> EXCERPT:
The statistics show that of the 17.6 more years 65-year-old Alabamians were expected to live, just 11 years were estimated to be healthy and free of serious medical problems. In contrast, Hawaii, the state with the highest life expectancy in the report, 65-year-old residents there were estimated to live another 21.3 years, 16 years of which were expected to be healthy.

Also, the statistics show 65-year-old Alabama males would live an average of 16.1 more years, while women would live an estimated 18.9 years.

Dr. Richard Allman, a geriatrician and director of the Birmingham VA Geriatric Research Education and Clinical Center and director of the Center for Aging at the University of Alabama at Birmingham, said he was not surprised by Alabama's ranking. Allman said Alabama leads most states with high rates of obesity, cardiovascular disease, diabetes and smoking, all of which contribute to shorter lifespans.

"Alabama and many Southern states are leading the charge in terms of that epidemic," Allman said of unhealthy lifestyles.

Belva Durham, project director for the senior services centers operated by the East Alabama Regional Planning and Development Commission based in Anniston, said the senior centers in the area offer various services to improve the health and lifestyles of elderly residents.

"We have dietitians who work and give nutritional analysis of the meals we provide," Durham said. "And we provide through our agency nutritional education like tips on how to decrease salt intake, things like that."

Durham said health screenings are offered at the centers along with fitness contests that track seniors' physical activity each day, whether it be walking or gardening.

"The idea is to get them more active," she said.

Allman said the racial makeup of Alabama, which has a higher percentage of black residents than many other states, is also a reason why the state has such a low lifespan rating for seniors.

"Blacks have a much lower life expectancy than whites and that brings the average down," Allman said.

The statistics show white Alabamians who reach 65 years of age were estimated to live another 17.8 years, compared to 16.8 years for blacks in the same age group.

Allman said a high poverty rate and lack of access to care is also a contributing factor for the state's ranking.

"Improving access to health care to all citizens would help improve health in our communities," Allman said.

> ABOUT THIS TASK:
Render the following sentence from the excerpt on life expectancy for older Alabamians into French: "Also, the statistics show 65-year-old Alabama males would live an average of 16.1 more years, while women would live an estimated 18.9 years."

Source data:
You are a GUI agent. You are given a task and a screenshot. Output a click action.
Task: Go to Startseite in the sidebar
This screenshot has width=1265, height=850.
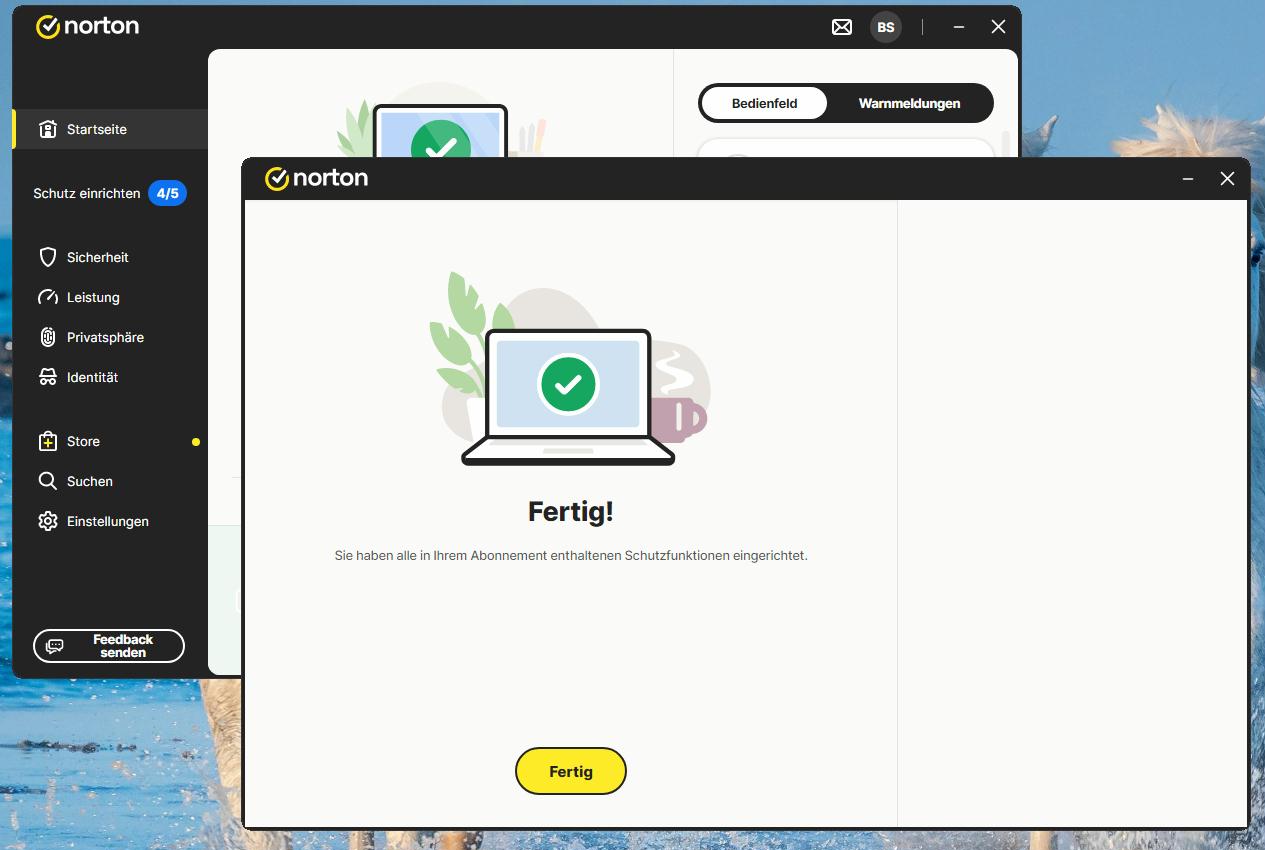[x=96, y=129]
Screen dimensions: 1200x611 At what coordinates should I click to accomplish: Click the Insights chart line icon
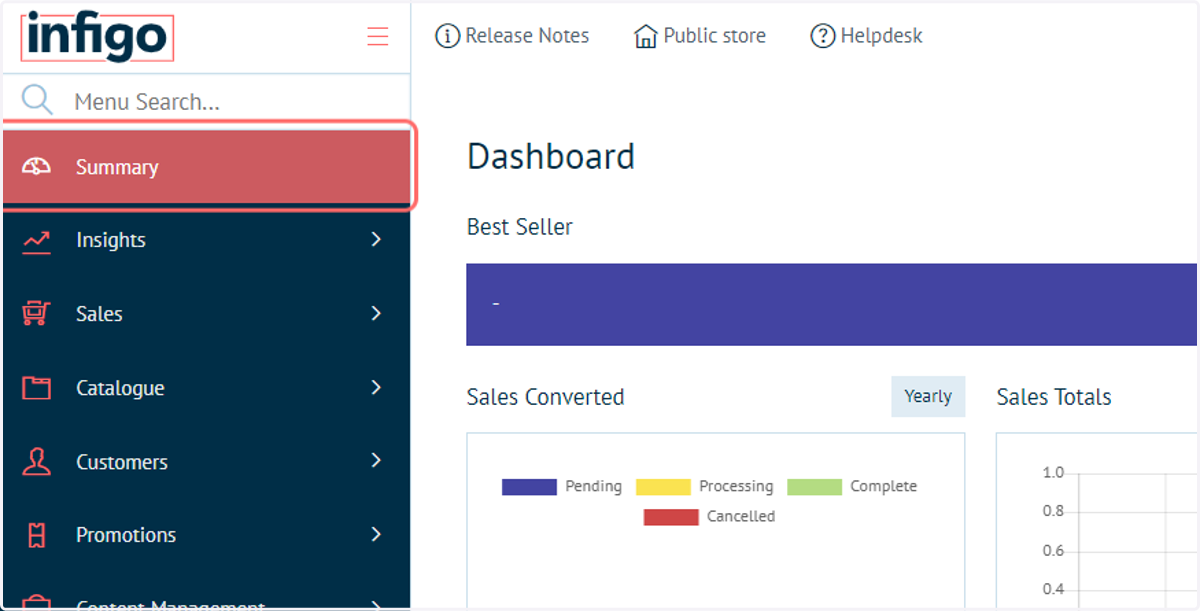click(x=37, y=240)
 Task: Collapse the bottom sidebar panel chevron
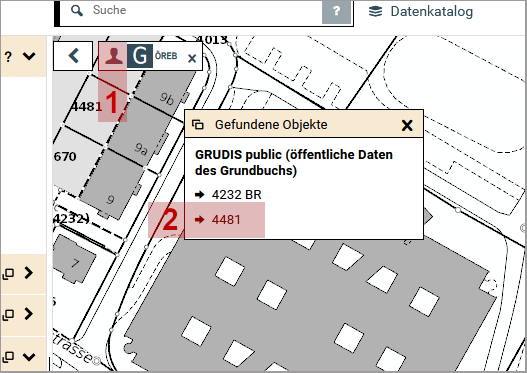(x=29, y=357)
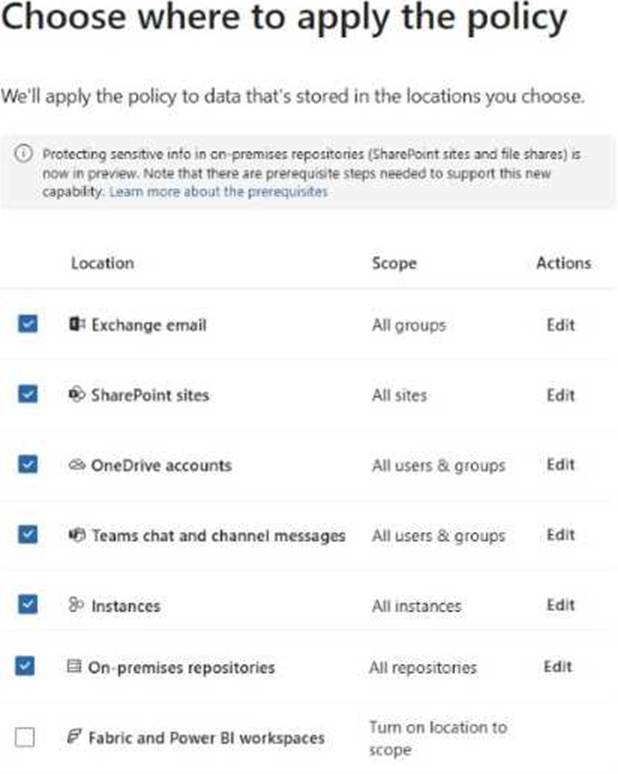Uncheck the OneDrive accounts checkbox
The width and height of the screenshot is (618, 774).
coord(27,464)
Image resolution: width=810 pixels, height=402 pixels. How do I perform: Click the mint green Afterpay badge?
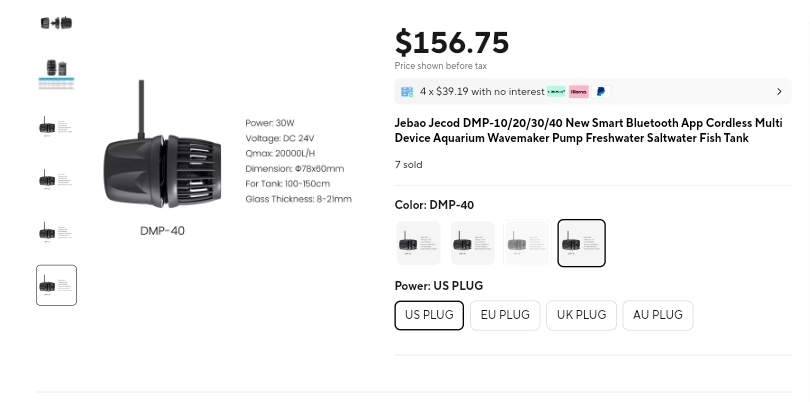(x=556, y=92)
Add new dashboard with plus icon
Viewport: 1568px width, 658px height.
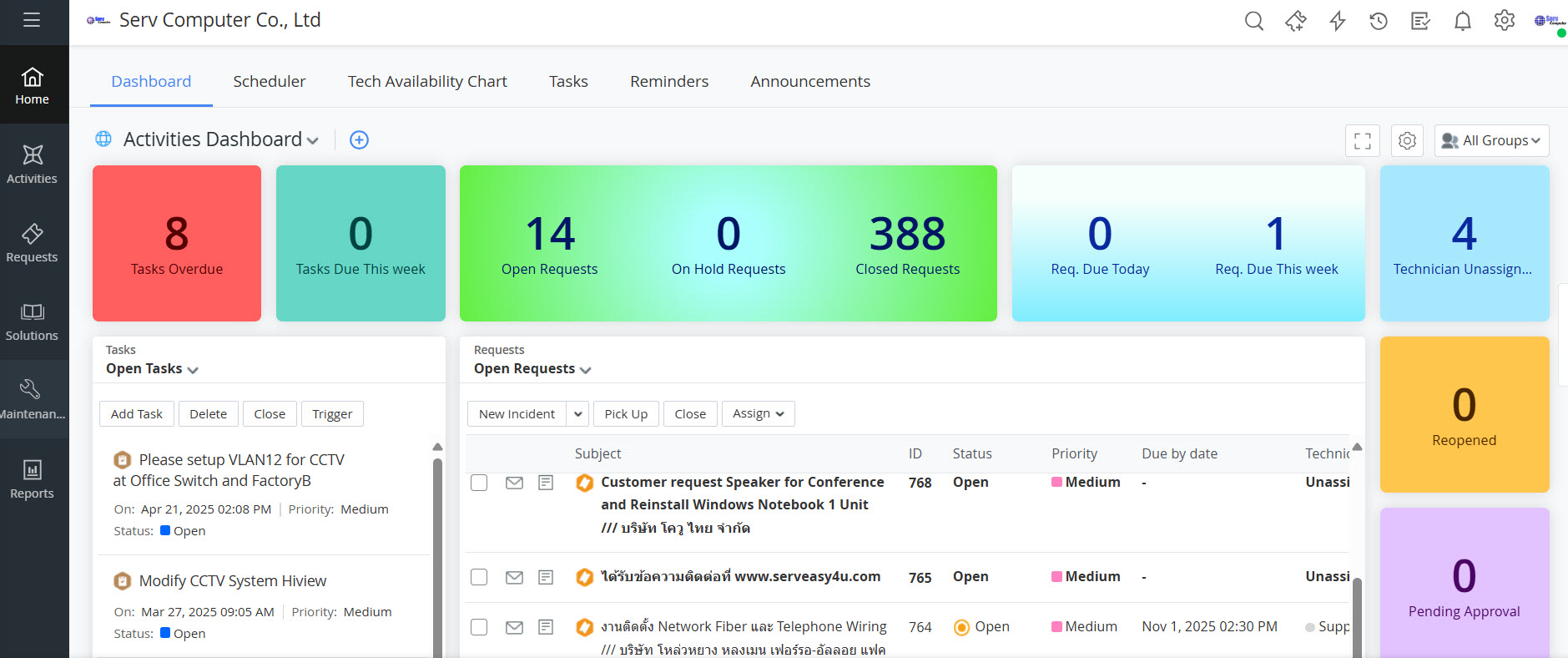(x=359, y=140)
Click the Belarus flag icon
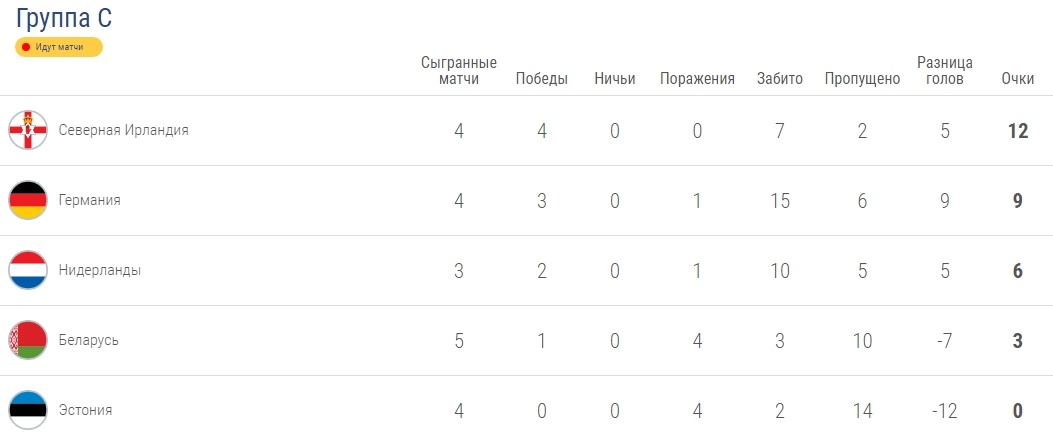 (x=28, y=340)
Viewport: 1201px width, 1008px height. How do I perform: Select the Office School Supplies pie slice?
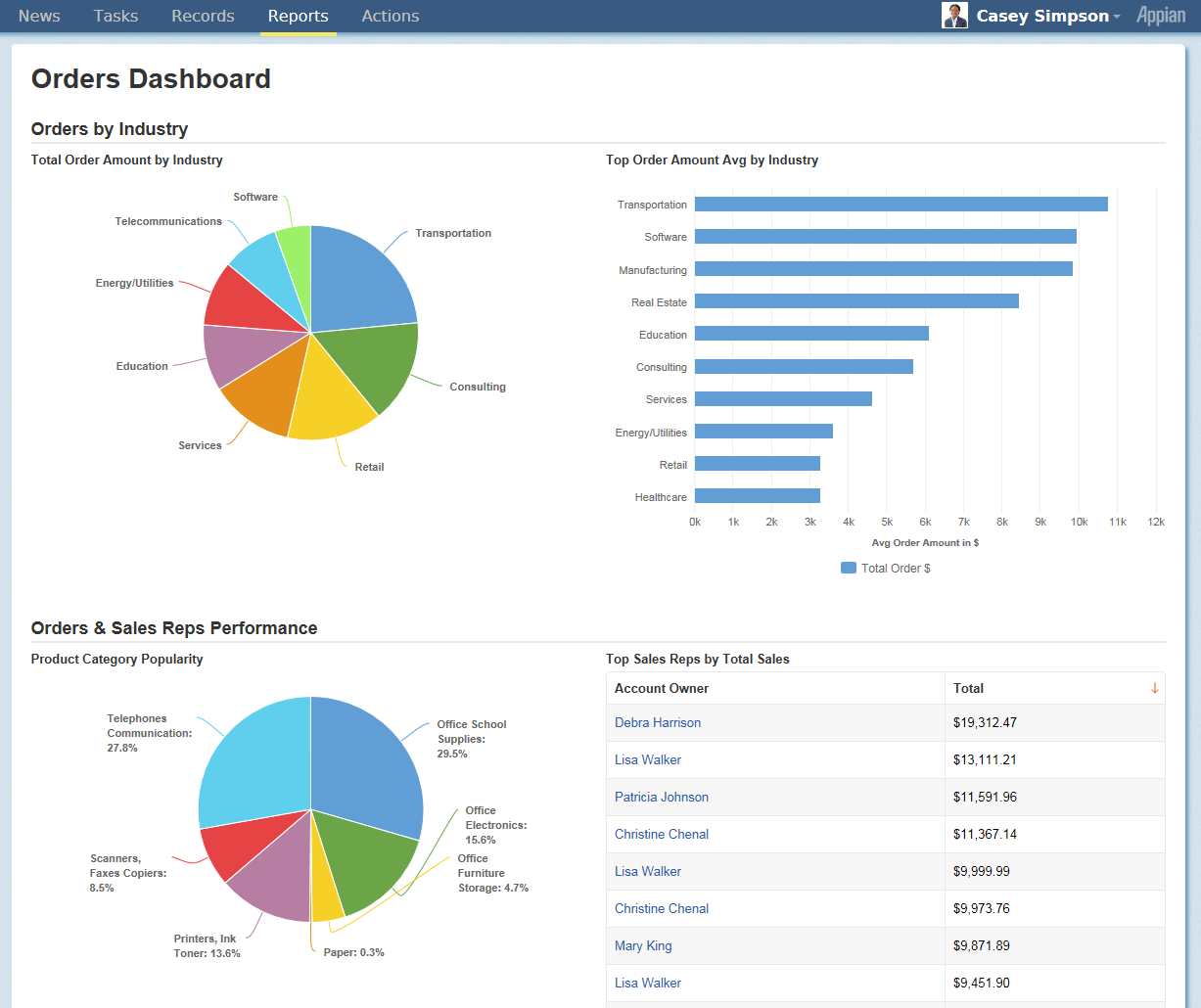click(x=367, y=763)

> ANSWER SPACE:
Par ailleurs, les statistiques montrent que les hommes de 65 ans en Alabama vivraient en moyenne 16,1 années de plus, tandis que les femmes vivraient environ 18,9 années de plus.